EXERCISE INSTRUCTIONS: Your copy should match the records exactly, except that it contains no pictures.

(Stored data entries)
----------------

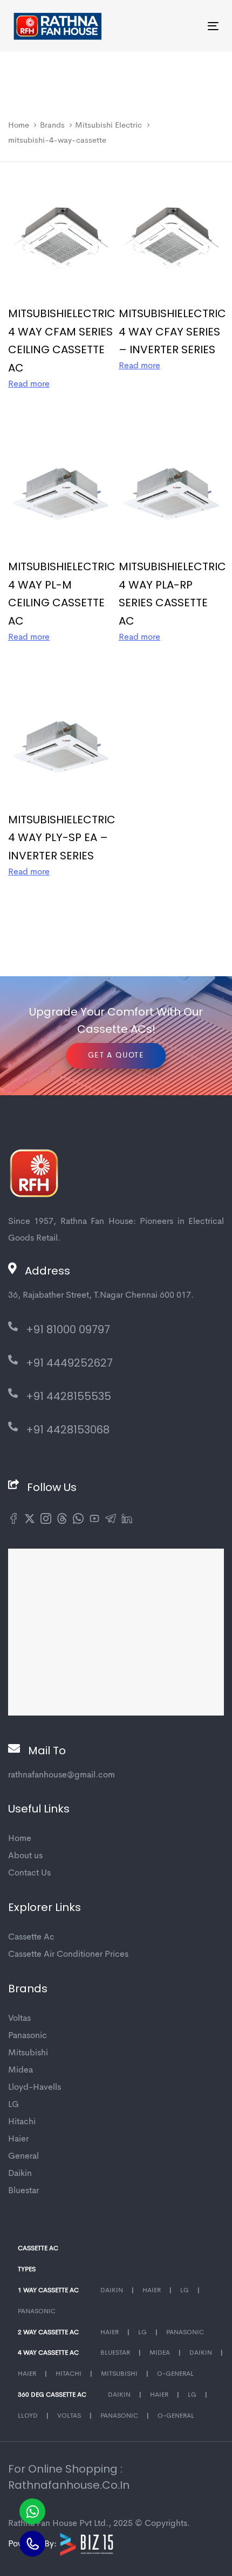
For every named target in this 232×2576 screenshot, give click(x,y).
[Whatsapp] (32, 2511)
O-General (175, 2374)
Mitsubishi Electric (108, 126)
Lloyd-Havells (34, 2087)
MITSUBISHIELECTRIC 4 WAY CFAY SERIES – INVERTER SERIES (172, 332)
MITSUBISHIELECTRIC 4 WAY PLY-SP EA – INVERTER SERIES (61, 838)
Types (27, 2269)
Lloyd (28, 2416)
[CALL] (32, 2544)
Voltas (19, 2018)
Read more (29, 384)
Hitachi (22, 2122)
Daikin (20, 2173)
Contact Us (29, 1873)
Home (18, 126)
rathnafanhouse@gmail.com (61, 1775)
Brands (52, 126)
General (23, 2156)
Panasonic (27, 2036)
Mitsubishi (28, 2053)
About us (25, 1856)
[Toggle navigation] (184, 26)
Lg (184, 2290)
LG (13, 2105)
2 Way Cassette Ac (48, 2332)
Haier (18, 2139)
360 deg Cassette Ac (52, 2395)
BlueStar (115, 2353)
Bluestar (23, 2191)
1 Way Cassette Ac (48, 2290)
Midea (20, 2070)
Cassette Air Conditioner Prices (68, 1954)
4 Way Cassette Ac (48, 2353)
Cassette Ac (31, 1937)
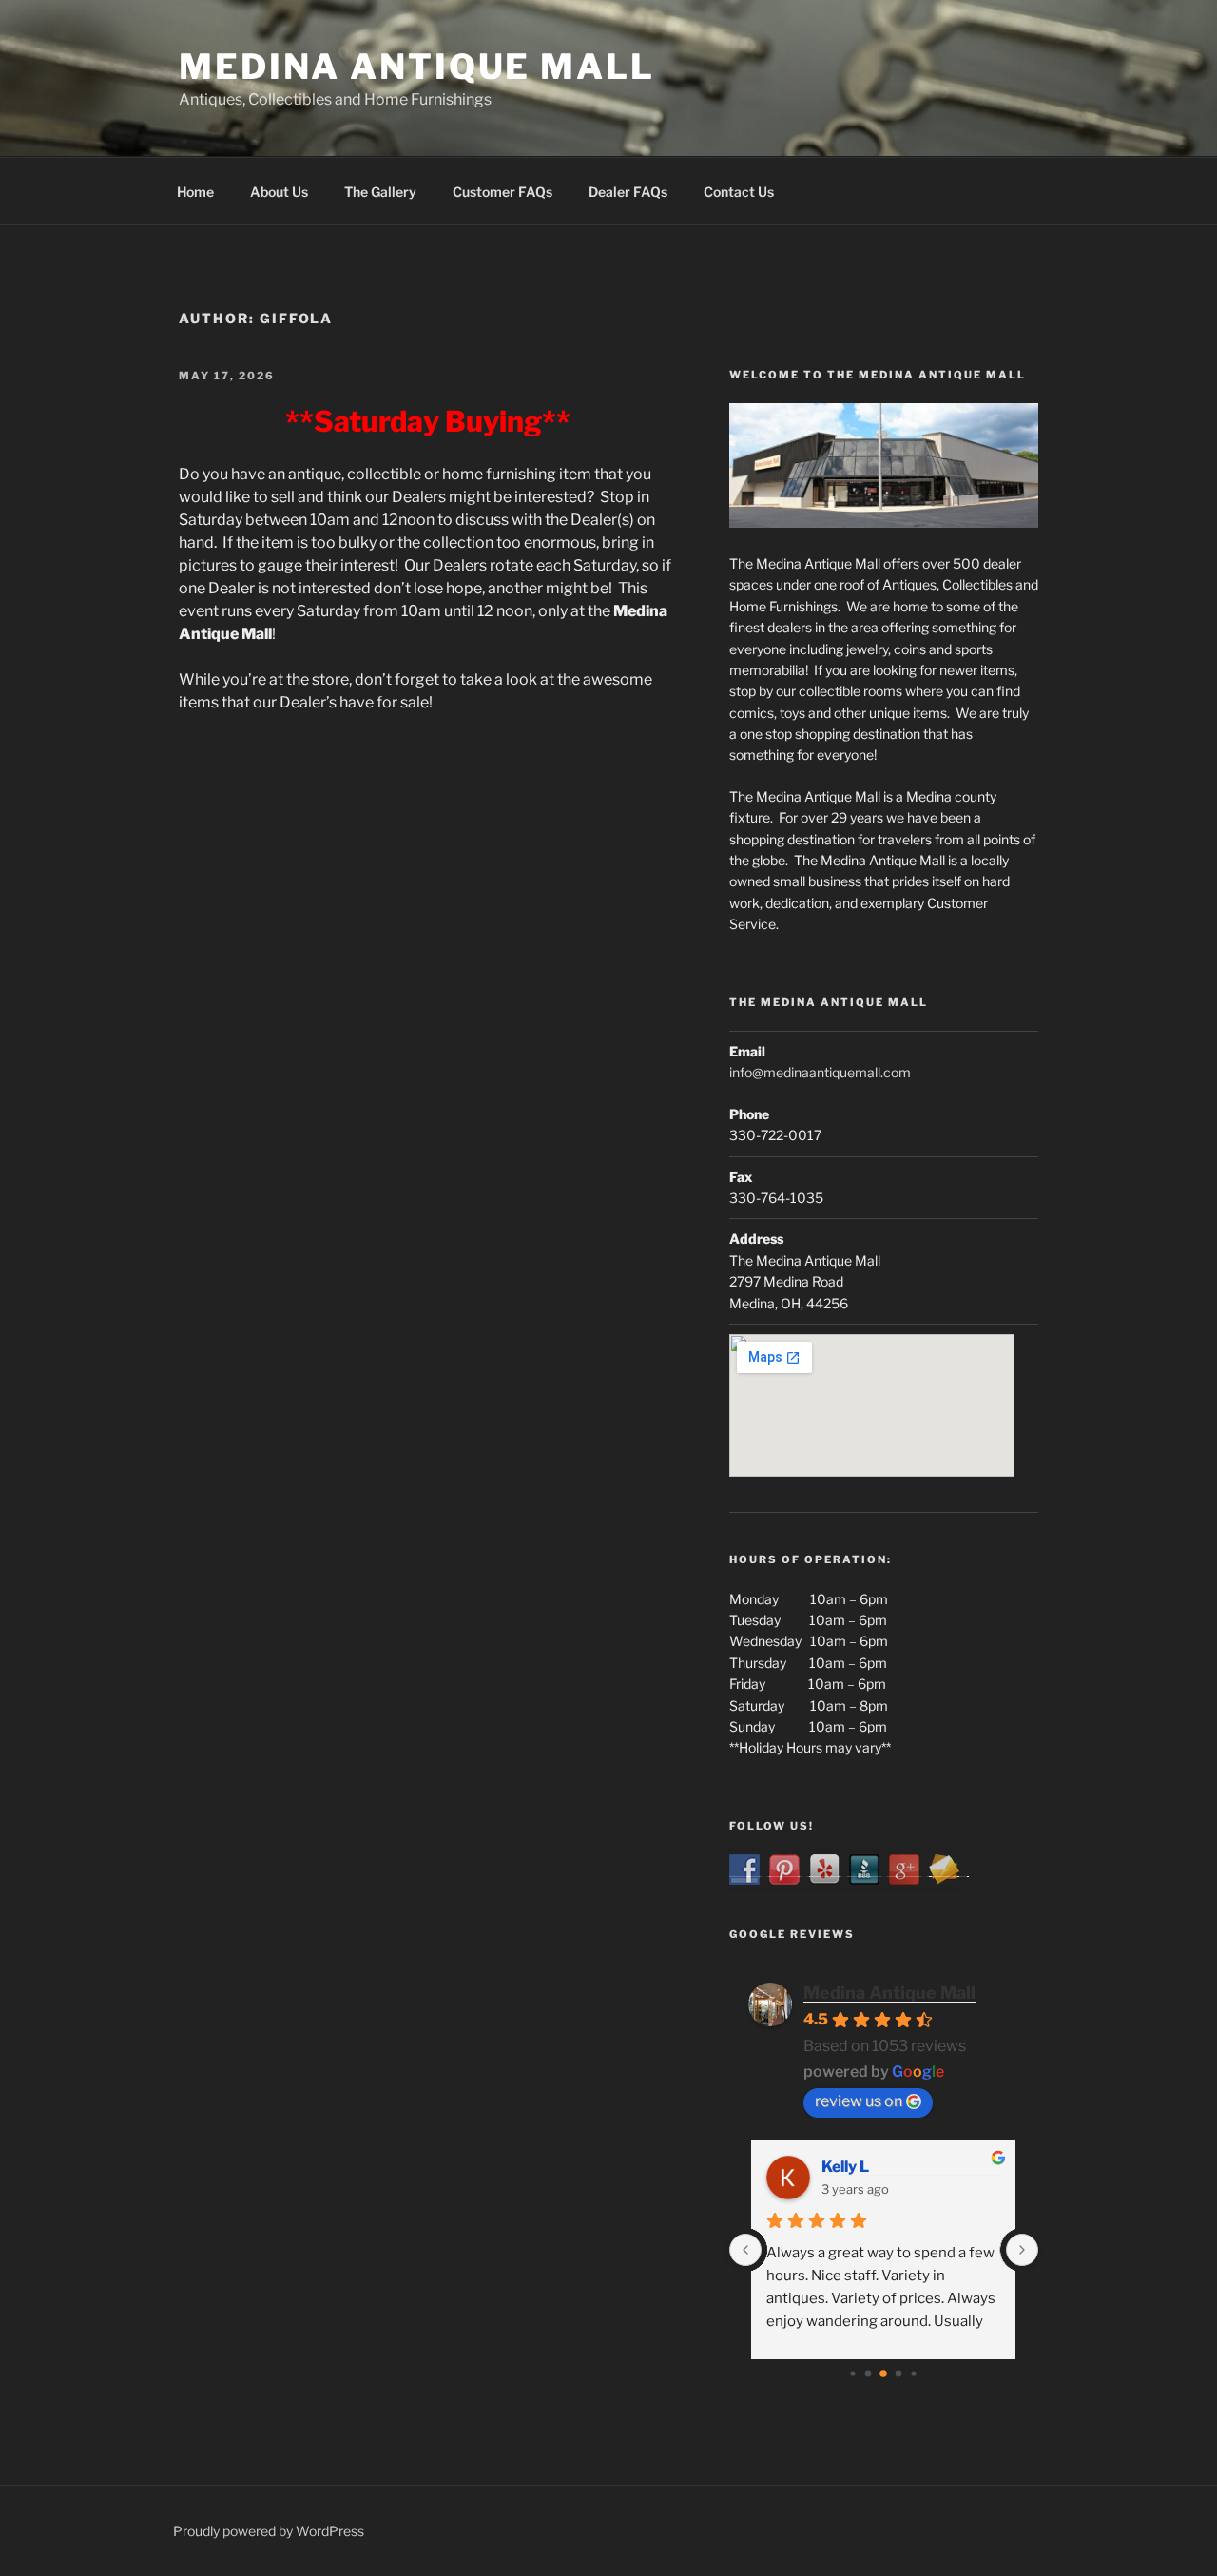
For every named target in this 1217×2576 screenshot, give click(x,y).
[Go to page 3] (899, 2373)
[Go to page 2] (883, 2373)
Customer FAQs (502, 192)
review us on (858, 2101)
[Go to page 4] (914, 2373)
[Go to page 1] (868, 2373)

----------------

SOLUTION TO THIS TASK:
For every named target in this 232×2576 screenshot, give click(x,y).
[Whatsapp] (32, 2511)
O-General (175, 2374)
Mitsubishi Electric (108, 126)
Lloyd-Havells (34, 2087)
MITSUBISHIELECTRIC 4 WAY CFAY SERIES – INVERTER SERIES (172, 332)
MITSUBISHIELECTRIC 4 WAY PLY-SP EA – INVERTER SERIES (61, 838)
Types (27, 2269)
Lloyd (28, 2416)
[CALL] (32, 2544)
Voltas (19, 2018)
Read more (29, 384)
Hitachi (22, 2122)
Daikin (20, 2173)
Contact Us (29, 1873)
Home (18, 126)
rathnafanhouse@gmail.com (61, 1775)
Brands (52, 126)
General (23, 2156)
Panasonic (27, 2036)
Mitsubishi (28, 2053)
About us (25, 1856)
[Toggle navigation] (184, 26)
Lg (184, 2290)
LG (13, 2105)
2 Way Cassette Ac (48, 2332)
Haier (18, 2139)
360 deg Cassette Ac (52, 2395)
BlueStar (115, 2353)
Bluestar (23, 2191)
1 Way Cassette Ac (48, 2290)
Midea (20, 2070)
Cassette Air Conditioner Prices (68, 1954)
4 Way Cassette Ac (48, 2353)
Cassette Ac (31, 1937)
For every named target in this 1217×2576 screenshot, give click(x,y).
[Go to page 3] (899, 2373)
[Go to page 2] (883, 2373)
Customer FAQs (502, 192)
review us on (858, 2101)
[Go to page 4] (914, 2373)
[Go to page 1] (868, 2373)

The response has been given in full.